If we start with DPA Principle 8 first … this about where data can be stored, moved through, processed, accessed, etc. And this is the first place we fall down with DrpoBox. There is an ongoing query that has never been fully answered about whether DropBox.com is compliant with this.
Personal data shall not be transferred to a country or territory outside the EEA unless that country or territory ensures an adequate level of protection for the rights and freedoms of data subjects in relation to the processing of personal data.

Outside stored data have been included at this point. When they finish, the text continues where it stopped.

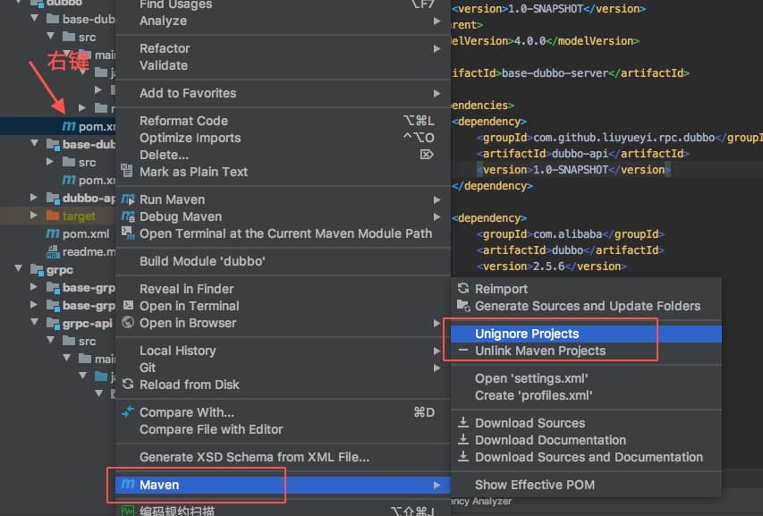Image resolution: width=763 pixels, height=516 pixels.
Task: Click the Open in Browser globe icon
Action: tap(127, 323)
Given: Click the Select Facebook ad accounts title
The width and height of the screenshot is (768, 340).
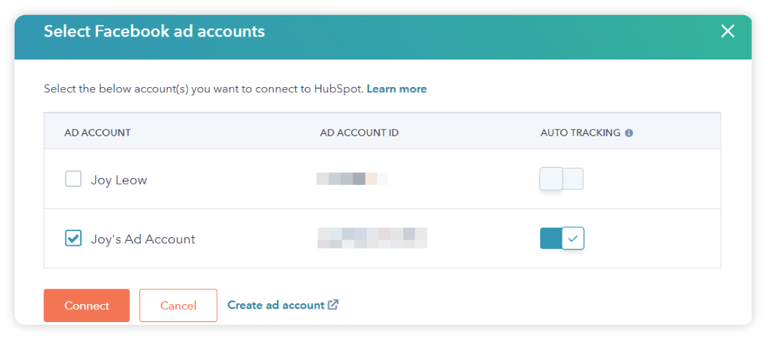Looking at the screenshot, I should pyautogui.click(x=154, y=31).
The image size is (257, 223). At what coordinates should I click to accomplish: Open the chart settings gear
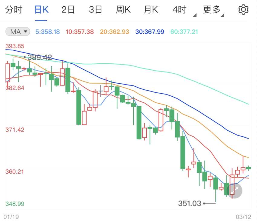(x=243, y=10)
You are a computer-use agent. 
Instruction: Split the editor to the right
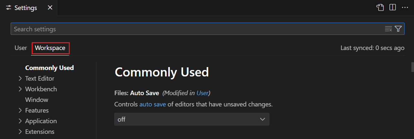pos(393,7)
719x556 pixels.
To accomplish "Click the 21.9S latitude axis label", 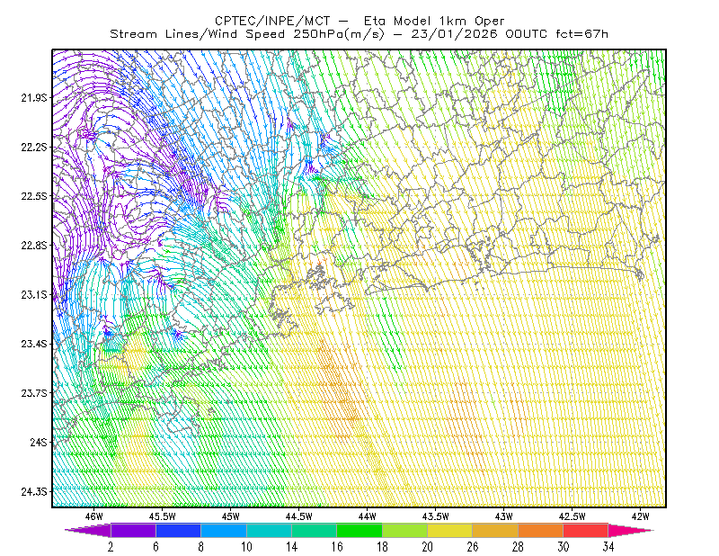I will click(x=33, y=98).
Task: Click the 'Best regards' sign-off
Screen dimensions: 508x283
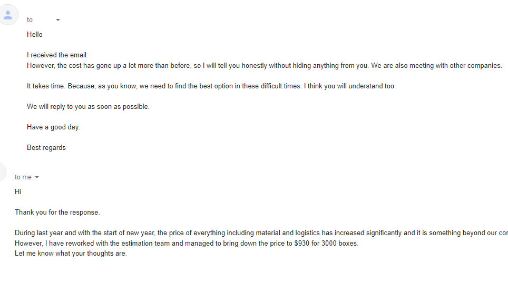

Now, what this means is that if you use your online storage and sharing to move about or access anything that can be deemed ‘personal data’ (which for teachers can range from pictures of children, their personal details, information about their progress, medical information and so on) then you have to do it within the European Economic Area or other countries where we have set agreements. With the US this is called the U.S. – EU Safe Harbor and there is a list of companies who have been certified with this and across what aspects. It is important to remember that being certified is only part of this … the specifics of what has been agreed is equally as important and that will differ from company to company. I have previously commented about iCloud and Apple before to reflect this.
When you look at the list you will spot that DropBox.com is not there. When you dig through the T&Cs for DropBox you will find that they use Amazon for their storage facilities … which is good … Amazon *are* on the Safe Harbor list so that seems to tick the boxes … apart from they don’t say that they will only ever use Amazon and they don’t say how they use them, and what agreements they have in place. Ah … so we are back to square one then.
To deal with this I know some users of DropBox will make use of other security solutions to bolster how they deal with DropBox. This involves using an encryption tool to create a secure folder / file which is then synchronised via the only service. A common tool for this is TrueCrypt and that works fine at a technical level … meeting the criteria of DPA Principle 7, where you are taking suitable technical measures to ensure the security of data … but the principles are not pic and mix … you have to meet them all. Right now I use an encrypted folder on Dropbox for my non-sensitive files (so only I and others I trust can access them) and do not use it at all for sensitive items.
For sharing pictures for stimulus with others (teachers / children), for sharing videos, etc, especially cross-platform and when using apps on mobile devices, then I can see that it will be fine for use in UK schools … but for staff to share in general … no … not yet.
SkyDrive does meet the criteria as the data centre used is in Ireland, but it is still worth thinking carefully about what you are sharing with others and how.